● **To do**
Please reproduce each line of the data below as it stands.

(Stored data)
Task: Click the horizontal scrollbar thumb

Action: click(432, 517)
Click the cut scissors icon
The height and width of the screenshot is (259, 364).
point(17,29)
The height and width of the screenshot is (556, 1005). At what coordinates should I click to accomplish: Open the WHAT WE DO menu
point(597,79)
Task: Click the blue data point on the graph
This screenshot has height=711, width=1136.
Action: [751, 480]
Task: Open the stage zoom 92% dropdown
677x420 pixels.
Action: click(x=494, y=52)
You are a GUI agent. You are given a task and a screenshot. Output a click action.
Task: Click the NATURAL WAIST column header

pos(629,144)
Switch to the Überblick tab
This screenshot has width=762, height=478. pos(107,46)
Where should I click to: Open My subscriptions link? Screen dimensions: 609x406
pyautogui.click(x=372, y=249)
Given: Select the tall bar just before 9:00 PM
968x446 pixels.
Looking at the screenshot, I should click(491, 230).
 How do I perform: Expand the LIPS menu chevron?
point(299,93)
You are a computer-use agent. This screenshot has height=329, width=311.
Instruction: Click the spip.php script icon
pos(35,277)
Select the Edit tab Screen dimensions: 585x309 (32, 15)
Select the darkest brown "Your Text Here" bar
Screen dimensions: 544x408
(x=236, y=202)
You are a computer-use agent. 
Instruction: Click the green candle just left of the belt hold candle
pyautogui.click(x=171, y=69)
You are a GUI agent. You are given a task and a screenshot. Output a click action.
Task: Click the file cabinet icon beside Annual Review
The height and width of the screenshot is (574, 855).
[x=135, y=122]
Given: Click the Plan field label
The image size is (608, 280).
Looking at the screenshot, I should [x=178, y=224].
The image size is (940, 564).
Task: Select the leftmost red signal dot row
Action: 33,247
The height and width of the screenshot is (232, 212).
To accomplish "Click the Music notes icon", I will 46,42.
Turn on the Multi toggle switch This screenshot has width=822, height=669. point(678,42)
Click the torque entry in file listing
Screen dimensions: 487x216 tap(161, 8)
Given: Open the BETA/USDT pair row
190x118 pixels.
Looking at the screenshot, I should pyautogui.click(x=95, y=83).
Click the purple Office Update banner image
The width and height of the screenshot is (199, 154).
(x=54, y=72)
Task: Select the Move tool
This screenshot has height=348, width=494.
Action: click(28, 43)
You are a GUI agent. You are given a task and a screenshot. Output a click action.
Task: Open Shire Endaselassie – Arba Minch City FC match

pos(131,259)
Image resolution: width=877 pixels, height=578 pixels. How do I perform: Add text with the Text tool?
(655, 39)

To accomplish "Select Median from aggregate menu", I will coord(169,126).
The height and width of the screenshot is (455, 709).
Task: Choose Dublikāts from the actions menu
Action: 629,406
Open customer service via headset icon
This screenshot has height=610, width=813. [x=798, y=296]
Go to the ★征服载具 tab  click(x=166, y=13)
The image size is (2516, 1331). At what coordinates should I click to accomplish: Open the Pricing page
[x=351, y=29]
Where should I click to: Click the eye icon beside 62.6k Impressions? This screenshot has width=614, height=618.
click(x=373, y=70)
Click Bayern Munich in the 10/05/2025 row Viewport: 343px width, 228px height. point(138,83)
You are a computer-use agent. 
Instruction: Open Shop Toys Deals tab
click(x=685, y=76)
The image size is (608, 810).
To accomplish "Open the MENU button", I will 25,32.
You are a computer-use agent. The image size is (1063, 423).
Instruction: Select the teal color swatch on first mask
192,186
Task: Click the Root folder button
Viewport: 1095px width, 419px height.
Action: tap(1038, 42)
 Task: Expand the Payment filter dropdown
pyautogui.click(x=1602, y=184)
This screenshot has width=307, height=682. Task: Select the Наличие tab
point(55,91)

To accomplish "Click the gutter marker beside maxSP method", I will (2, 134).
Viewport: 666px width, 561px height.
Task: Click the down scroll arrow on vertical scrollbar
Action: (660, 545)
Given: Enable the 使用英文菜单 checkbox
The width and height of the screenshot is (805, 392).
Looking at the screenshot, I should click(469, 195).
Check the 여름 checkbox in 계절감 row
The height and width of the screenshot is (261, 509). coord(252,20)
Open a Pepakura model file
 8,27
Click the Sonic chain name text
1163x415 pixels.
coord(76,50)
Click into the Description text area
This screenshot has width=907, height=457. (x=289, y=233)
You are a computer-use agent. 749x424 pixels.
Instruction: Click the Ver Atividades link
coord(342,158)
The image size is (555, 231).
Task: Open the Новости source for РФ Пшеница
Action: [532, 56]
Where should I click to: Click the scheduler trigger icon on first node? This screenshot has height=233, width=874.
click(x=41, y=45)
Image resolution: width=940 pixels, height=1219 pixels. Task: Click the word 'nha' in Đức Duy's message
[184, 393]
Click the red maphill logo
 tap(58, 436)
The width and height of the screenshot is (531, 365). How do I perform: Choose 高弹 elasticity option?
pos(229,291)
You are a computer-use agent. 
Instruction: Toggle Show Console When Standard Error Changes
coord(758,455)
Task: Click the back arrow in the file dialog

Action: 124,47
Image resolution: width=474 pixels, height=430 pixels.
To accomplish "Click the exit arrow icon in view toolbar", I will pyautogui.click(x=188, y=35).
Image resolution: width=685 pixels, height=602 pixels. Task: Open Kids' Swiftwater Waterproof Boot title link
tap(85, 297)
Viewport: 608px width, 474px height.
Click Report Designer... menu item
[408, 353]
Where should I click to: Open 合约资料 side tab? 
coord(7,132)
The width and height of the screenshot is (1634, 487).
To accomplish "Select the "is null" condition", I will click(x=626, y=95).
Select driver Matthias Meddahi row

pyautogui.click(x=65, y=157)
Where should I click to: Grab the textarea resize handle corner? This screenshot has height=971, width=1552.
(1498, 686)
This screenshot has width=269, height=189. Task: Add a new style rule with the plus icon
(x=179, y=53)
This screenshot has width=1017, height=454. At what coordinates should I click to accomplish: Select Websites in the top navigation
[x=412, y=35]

● **Task output**
Task: Click the horizontal scrollbar thumb

Action: click(432, 517)
Click the cut scissors icon
The height and width of the screenshot is (259, 364).
point(17,29)
The height and width of the screenshot is (556, 1005). At what coordinates should I click to accomplish: Open the WHAT WE DO menu
point(597,79)
Task: Click the blue data point on the graph
This screenshot has height=711, width=1136.
Action: [751, 480]
Task: Open the stage zoom 92% dropdown
677x420 pixels.
Action: click(x=494, y=52)
You are a GUI agent. You are given a task and a screenshot. Output a click action.
Task: Click the NATURAL WAIST column header

pos(629,144)
Switch to the Überblick tab
This screenshot has width=762, height=478. pos(107,46)
Where should I click to: Open My subscriptions link? Screen dimensions: 609x406
pyautogui.click(x=372, y=249)
Given: Select the tall bar just before 9:00 PM
968x446 pixels.
Looking at the screenshot, I should click(491, 230).
 How do I perform: Expand the LIPS menu chevron?
point(299,93)
You are a computer-use agent. This screenshot has height=329, width=311.
Instruction: Click the spip.php script icon
pos(35,277)
Select the Edit tab Screen dimensions: 585x309 (32, 15)
Select the darkest brown "Your Text Here" bar
Screen dimensions: 544x408
(x=236, y=202)
You are a computer-use agent. 
Instruction: Click the green candle just left of the belt hold candle
pyautogui.click(x=171, y=69)
You are a GUI agent. You are given a task and a screenshot. Output a click action.
Task: Click the file cabinet icon beside Annual Review
The height and width of the screenshot is (574, 855).
[x=135, y=122]
Given: Click the Plan field label
The image size is (608, 280).
Looking at the screenshot, I should [x=178, y=224].
The image size is (940, 564).
Task: Select the leftmost red signal dot row
Action: 33,247
The height and width of the screenshot is (232, 212).
To accomplish "Click the Music notes icon", I will 46,42.
Turn on the Multi toggle switch This screenshot has width=822, height=669. point(678,42)
Click the torque entry in file listing
Screen dimensions: 487x216 tap(161, 8)
Given: Open the BETA/USDT pair row
190x118 pixels.
Looking at the screenshot, I should pyautogui.click(x=95, y=83).
Click the purple Office Update banner image
The width and height of the screenshot is (199, 154).
(x=54, y=72)
Task: Select the Move tool
This screenshot has height=348, width=494.
Action: click(28, 43)
You are a GUI agent. You are given a task and a screenshot. Output a click action.
Task: Open Shire Endaselassie – Arba Minch City FC match

pos(131,259)
Image resolution: width=877 pixels, height=578 pixels. How do I perform: Add text with the Text tool?
(655, 39)

To accomplish "Select Median from aggregate menu", I will coord(169,126).
The height and width of the screenshot is (455, 709).
Task: Choose Dublikāts from the actions menu
Action: 629,406
Open customer service via headset icon
This screenshot has height=610, width=813. [x=798, y=296]
Go to the ★征服载具 tab  click(x=166, y=13)
The image size is (2516, 1331). At what coordinates should I click to accomplish: Open the Pricing page
[x=351, y=29]
Where should I click to: Click the eye icon beside 62.6k Impressions? This screenshot has width=614, height=618.
click(x=373, y=70)
Click Bayern Munich in the 10/05/2025 row Viewport: 343px width, 228px height. point(138,83)
You are a computer-use agent. 
Instruction: Open Shop Toys Deals tab
click(x=685, y=76)
The image size is (608, 810).
To accomplish "Open the MENU button", I will 25,32.
You are a computer-use agent. The image size is (1063, 423).
Instruction: Select the teal color swatch on first mask
192,186
Task: Click the Root folder button
Viewport: 1095px width, 419px height.
Action: tap(1038, 42)
 Task: Expand the Payment filter dropdown
pyautogui.click(x=1602, y=184)
This screenshot has width=307, height=682. Task: Select the Наличие tab
point(55,91)

To accomplish "Click the gutter marker beside maxSP method", I will (2, 134).
Viewport: 666px width, 561px height.
Task: Click the down scroll arrow on vertical scrollbar
Action: (660, 545)
Given: Enable the 使用英文菜单 checkbox
The width and height of the screenshot is (805, 392).
Looking at the screenshot, I should click(469, 195).
Check the 여름 checkbox in 계절감 row
The height and width of the screenshot is (261, 509). coord(252,20)
Open a Pepakura model file
 8,27
Click the Sonic chain name text
1163x415 pixels.
coord(76,50)
Click into the Description text area
This screenshot has width=907, height=457. (x=289, y=233)
You are a computer-use agent. 749x424 pixels.
Instruction: Click the Ver Atividades link
coord(342,158)
The image size is (555, 231).
Task: Open the Новости source for РФ Пшеница
Action: [532, 56]
Where should I click to: Click the scheduler trigger icon on first node? This screenshot has height=233, width=874.
click(x=41, y=45)
Image resolution: width=940 pixels, height=1219 pixels. Task: Click the word 'nha' in Đức Duy's message
[184, 393]
Click the red maphill logo
 tap(58, 436)
The width and height of the screenshot is (531, 365). How do I perform: Choose 高弹 elasticity option?
pos(229,291)
You are a computer-use agent. 
Instruction: Toggle Show Console When Standard Error Changes
coord(758,455)
Task: Click the back arrow in the file dialog

Action: 124,47
Image resolution: width=474 pixels, height=430 pixels.
To accomplish "Click the exit arrow icon in view toolbar", I will pyautogui.click(x=188, y=35).
Image resolution: width=685 pixels, height=602 pixels. Task: Open Kids' Swiftwater Waterproof Boot title link
tap(85, 297)
Viewport: 608px width, 474px height.
Click Report Designer... menu item
[408, 353]
Where should I click to: Open 合约资料 side tab? 
coord(7,132)
The width and height of the screenshot is (1634, 487).
To accomplish "Select the "is null" condition", I will click(x=626, y=95).
Select driver Matthias Meddahi row

pyautogui.click(x=65, y=157)
Where should I click to: Grab the textarea resize handle corner? This screenshot has height=971, width=1552.
(1498, 686)
This screenshot has width=269, height=189. Task: Add a new style rule with the plus icon
(x=179, y=53)
This screenshot has width=1017, height=454. At what coordinates should I click to accomplish: Select Websites in the top navigation
[x=412, y=35]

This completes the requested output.